Australian Scaffold & Access Pty Ltd
Australian Scaffold & Access Pty Ltd
May 30, 2022
Manufacturing is the most important source of innovation in the economy. It supports higher-than-average productivity growth and good jobs. It contributes disproportionately to Australia’s exports. Manufacturing is in decline everywhere; it is argued: the problem isn’t unique to Australia. And at any rate, the government certainly shouldn’t interfere with this natural, inevitable, even beneficial process. This complacent view is wrong on several important grounds: • Australians are buying more manufactured goods over time, not less. And manufacturing output is growing around the world, not shrinking. • Manufacturing is not an “old” industry.
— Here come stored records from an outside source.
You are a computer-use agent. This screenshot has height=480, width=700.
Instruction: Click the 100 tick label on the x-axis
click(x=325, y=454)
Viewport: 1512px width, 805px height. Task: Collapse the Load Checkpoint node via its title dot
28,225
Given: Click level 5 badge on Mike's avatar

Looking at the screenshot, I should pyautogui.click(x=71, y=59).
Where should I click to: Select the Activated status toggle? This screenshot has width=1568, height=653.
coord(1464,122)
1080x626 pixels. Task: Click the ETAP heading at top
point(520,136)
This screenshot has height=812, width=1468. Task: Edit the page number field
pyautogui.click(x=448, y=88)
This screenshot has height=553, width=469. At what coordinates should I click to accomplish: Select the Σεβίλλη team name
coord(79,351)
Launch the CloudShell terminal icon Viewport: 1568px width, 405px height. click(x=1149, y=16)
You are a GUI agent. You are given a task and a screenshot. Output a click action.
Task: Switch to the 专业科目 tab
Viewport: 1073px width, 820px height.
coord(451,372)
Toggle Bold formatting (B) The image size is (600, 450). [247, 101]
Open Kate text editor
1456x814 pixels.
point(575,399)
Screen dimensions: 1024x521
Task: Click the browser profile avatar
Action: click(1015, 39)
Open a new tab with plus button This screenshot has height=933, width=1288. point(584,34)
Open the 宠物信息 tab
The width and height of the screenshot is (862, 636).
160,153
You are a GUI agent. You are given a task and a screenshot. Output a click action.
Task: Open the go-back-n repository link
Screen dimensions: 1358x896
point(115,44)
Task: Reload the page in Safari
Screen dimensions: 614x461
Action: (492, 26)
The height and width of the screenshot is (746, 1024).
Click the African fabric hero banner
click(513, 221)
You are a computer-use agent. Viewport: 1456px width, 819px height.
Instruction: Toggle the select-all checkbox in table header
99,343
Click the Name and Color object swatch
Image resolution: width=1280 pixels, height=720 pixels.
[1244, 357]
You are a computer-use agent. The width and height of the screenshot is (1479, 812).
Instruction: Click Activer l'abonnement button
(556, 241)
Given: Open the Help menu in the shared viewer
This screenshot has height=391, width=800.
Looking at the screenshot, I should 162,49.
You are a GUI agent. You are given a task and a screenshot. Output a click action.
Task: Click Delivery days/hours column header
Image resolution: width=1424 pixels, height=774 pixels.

It is, in fact, the most innovation-intensive sector in the whole economy — and no country can be an innovation leader without the ability to apply innovation in manufacturing. • Manufactured goods account for over two-thirds of world merchandise trade. A country that cannot successfully export manufactures will be shut out of most trade. • Many countries around the world (including high-wage industrial countries) are expanding manufacturing output, creating new manufacturing jobs, and boosting manufactured exports. Instead of tolerating and trying to “explain away” industrial decline, Australia needs Australian manufacturing to join the global manufacturing resurgence. If not, even more of this high-value work will move to other jurisdictions, and Australia’s status as an advanced industrial economy will be in jeopardy.